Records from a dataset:
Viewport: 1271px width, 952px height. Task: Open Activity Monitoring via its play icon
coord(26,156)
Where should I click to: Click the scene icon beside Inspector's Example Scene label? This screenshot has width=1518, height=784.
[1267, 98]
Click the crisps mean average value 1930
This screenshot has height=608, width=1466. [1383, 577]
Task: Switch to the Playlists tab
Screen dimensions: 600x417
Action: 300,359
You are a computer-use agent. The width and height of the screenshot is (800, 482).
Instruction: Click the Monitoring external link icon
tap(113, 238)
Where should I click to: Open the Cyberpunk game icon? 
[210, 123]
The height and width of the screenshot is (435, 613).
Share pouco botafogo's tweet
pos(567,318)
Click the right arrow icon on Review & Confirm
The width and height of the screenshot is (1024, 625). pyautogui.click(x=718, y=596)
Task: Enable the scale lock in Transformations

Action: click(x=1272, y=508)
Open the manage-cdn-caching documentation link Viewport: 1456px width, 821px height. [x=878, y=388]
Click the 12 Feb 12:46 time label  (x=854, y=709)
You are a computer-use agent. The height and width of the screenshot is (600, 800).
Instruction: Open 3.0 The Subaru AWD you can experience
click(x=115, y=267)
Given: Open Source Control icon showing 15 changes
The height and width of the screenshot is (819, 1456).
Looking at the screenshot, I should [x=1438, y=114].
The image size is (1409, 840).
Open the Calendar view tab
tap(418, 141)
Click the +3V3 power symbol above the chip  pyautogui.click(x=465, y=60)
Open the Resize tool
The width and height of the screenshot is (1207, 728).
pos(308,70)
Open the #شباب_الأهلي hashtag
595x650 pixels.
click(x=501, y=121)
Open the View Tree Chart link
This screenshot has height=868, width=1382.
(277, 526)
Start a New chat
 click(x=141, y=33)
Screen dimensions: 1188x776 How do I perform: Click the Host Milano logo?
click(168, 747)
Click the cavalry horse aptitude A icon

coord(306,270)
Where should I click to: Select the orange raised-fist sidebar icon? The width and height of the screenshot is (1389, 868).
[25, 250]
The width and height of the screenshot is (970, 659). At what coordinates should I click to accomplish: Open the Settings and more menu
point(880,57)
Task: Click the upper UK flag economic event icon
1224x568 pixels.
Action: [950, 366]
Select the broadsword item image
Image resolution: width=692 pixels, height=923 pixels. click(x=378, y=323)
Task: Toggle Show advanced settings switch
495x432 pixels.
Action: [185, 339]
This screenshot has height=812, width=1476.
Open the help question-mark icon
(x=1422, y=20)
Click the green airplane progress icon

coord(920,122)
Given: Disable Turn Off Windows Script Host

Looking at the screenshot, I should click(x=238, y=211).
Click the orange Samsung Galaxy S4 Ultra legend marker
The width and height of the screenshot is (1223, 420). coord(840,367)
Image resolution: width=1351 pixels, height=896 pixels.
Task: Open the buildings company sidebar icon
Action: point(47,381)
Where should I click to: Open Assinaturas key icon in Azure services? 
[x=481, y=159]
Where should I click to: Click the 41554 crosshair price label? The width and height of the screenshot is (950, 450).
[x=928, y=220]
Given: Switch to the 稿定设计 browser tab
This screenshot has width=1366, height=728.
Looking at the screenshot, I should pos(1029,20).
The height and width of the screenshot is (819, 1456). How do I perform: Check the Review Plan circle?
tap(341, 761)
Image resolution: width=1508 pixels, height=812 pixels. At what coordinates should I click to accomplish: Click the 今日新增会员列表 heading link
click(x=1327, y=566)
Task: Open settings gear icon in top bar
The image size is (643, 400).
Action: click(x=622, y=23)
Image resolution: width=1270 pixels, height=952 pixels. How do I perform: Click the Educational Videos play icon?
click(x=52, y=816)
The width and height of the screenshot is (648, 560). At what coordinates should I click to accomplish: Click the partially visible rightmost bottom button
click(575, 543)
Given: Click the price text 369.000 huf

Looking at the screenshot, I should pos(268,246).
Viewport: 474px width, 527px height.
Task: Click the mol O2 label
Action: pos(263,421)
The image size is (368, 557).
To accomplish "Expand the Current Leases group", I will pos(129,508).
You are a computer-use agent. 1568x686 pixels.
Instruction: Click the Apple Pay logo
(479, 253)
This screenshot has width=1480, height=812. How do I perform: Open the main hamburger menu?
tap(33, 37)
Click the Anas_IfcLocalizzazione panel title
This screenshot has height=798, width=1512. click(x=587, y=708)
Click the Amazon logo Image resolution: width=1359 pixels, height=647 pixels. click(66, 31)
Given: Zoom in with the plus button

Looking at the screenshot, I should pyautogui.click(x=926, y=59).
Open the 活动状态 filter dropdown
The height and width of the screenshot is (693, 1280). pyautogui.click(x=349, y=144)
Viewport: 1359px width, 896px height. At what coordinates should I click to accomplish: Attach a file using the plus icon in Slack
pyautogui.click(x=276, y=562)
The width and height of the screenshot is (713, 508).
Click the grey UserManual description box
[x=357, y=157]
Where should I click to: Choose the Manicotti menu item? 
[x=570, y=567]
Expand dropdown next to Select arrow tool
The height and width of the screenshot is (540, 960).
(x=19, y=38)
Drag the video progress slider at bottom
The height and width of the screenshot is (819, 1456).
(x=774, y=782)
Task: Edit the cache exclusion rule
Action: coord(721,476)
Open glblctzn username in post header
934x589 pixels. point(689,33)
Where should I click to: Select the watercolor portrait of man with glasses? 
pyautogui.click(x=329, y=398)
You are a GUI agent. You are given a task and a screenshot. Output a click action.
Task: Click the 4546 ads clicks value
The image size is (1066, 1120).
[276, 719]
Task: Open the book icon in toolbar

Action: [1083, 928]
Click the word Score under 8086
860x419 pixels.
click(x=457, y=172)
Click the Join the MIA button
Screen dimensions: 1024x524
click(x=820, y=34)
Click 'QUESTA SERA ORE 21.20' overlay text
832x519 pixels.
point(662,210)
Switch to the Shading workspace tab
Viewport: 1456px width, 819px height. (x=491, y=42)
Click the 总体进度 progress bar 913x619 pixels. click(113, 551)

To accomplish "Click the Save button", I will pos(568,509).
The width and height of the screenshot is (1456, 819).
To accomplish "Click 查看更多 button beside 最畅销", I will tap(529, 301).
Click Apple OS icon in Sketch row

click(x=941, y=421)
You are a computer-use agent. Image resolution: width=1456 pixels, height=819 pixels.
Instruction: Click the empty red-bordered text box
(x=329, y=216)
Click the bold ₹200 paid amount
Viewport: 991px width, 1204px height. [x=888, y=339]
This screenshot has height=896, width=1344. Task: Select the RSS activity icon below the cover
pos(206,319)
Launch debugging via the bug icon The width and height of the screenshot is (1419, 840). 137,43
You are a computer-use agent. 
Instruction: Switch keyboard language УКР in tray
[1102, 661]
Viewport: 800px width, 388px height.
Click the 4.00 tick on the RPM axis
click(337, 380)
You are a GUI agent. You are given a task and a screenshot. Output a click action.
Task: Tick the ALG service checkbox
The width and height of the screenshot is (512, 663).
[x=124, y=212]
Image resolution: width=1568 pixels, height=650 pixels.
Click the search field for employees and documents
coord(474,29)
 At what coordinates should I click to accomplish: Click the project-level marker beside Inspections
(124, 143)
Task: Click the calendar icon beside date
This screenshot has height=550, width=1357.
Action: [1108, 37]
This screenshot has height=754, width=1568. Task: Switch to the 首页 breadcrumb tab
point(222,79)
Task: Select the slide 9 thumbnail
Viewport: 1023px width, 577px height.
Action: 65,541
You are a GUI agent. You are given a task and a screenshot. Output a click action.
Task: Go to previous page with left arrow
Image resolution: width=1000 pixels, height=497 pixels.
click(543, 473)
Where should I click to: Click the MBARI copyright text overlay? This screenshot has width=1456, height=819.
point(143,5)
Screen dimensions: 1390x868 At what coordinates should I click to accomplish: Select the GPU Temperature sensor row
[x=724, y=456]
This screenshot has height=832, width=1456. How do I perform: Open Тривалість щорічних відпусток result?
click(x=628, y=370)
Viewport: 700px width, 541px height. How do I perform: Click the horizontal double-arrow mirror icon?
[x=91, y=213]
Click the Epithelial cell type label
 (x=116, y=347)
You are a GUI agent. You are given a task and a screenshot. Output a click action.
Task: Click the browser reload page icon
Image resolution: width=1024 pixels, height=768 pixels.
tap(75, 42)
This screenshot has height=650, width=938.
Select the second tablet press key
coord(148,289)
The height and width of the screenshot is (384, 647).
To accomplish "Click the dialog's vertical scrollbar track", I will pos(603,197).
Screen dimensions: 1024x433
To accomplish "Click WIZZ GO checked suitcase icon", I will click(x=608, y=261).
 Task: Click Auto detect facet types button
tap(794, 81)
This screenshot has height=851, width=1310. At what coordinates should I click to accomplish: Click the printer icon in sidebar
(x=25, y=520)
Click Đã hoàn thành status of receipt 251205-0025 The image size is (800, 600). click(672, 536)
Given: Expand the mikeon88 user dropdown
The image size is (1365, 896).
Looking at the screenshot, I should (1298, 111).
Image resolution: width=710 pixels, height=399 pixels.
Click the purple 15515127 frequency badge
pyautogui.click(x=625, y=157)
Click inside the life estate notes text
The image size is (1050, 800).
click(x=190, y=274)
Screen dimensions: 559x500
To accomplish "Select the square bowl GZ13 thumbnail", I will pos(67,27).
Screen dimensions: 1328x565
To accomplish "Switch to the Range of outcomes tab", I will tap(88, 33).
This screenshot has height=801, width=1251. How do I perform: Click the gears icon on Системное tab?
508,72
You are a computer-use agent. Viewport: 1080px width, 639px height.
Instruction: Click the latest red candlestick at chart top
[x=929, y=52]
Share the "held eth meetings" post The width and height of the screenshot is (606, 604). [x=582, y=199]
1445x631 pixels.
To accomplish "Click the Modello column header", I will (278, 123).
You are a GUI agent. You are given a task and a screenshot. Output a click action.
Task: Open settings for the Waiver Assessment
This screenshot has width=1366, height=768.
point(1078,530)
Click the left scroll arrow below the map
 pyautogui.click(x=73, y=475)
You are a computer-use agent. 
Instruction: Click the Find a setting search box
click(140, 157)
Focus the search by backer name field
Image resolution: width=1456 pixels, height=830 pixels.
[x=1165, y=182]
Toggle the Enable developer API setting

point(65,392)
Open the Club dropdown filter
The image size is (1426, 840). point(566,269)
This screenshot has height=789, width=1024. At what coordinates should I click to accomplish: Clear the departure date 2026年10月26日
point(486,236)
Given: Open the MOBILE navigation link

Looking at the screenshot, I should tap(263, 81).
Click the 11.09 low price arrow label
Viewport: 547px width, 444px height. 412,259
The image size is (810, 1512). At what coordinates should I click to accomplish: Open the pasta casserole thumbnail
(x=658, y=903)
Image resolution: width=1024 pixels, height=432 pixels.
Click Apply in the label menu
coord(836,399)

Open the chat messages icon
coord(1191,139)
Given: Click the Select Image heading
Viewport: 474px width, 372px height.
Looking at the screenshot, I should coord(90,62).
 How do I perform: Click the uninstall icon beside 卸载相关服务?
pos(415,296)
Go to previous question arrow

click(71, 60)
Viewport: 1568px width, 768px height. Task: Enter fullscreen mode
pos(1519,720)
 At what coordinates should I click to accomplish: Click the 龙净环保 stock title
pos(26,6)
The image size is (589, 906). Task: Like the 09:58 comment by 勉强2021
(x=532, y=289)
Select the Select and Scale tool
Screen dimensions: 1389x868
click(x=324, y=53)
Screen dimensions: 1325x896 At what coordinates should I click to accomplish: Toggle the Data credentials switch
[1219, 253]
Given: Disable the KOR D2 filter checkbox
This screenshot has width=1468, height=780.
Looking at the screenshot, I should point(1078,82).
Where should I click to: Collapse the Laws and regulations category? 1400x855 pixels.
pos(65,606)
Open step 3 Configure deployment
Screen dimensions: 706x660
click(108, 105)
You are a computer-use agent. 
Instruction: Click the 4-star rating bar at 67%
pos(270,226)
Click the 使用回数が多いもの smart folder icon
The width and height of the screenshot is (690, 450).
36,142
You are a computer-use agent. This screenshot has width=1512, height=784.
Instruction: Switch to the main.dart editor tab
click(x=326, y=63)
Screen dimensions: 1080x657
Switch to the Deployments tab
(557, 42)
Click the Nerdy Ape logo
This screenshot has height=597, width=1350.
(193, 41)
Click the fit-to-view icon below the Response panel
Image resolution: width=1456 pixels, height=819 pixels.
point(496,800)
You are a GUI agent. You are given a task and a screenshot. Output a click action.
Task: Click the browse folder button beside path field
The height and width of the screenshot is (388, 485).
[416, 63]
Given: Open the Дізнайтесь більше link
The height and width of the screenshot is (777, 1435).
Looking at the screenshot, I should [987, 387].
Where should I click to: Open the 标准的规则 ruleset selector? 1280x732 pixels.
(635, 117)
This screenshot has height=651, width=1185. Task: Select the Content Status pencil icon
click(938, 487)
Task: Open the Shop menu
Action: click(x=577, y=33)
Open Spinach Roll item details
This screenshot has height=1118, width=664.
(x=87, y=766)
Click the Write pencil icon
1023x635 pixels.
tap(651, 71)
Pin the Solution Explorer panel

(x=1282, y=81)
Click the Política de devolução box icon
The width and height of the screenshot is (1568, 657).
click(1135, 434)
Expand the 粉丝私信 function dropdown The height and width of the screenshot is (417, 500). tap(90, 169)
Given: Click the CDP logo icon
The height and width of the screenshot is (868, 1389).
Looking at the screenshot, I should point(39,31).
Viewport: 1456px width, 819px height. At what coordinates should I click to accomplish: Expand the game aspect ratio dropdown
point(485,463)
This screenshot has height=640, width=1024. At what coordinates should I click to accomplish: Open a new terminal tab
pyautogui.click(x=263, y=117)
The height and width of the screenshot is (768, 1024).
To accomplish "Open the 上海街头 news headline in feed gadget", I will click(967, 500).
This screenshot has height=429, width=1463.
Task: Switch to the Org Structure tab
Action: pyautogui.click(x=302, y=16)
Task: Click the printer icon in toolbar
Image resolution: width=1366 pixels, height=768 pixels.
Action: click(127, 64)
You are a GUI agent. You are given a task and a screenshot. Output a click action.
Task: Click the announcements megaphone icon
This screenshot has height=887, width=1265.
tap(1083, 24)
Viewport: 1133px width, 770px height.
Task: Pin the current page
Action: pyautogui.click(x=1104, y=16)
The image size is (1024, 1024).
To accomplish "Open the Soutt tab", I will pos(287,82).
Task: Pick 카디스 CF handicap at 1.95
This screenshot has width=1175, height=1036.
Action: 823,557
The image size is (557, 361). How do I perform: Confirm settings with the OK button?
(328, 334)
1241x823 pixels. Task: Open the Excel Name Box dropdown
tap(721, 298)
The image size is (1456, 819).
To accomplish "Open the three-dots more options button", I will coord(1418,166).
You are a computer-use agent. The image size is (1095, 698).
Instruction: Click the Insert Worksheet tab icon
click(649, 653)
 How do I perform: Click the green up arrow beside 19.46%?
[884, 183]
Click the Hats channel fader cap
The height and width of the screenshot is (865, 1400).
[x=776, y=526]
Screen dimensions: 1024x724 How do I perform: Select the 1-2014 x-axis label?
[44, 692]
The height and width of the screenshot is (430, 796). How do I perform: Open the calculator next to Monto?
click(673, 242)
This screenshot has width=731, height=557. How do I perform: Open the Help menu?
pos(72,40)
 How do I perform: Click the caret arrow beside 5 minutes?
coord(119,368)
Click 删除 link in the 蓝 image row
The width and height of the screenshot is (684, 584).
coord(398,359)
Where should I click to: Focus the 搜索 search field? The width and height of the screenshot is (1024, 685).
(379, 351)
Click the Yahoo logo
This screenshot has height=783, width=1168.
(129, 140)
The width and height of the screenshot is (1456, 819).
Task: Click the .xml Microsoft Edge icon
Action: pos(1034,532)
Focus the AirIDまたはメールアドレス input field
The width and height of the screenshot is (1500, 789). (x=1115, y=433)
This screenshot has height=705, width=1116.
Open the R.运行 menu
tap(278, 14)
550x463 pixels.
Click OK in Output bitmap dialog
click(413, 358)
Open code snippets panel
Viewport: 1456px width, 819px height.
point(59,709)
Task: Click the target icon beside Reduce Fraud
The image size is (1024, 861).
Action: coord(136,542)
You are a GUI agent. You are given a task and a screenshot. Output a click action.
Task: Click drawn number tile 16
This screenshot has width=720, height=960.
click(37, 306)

» Exercise details
Find every line above that contains the word "search", and copy each of those lines out in full.

» Written answer
Click the search field for employees and documents
Instruction: Click the Find a setting search box
Focus the search by backer name field
Where should I click to: Focus the 搜索 search field? The width and height of the screenshot is (1024, 685).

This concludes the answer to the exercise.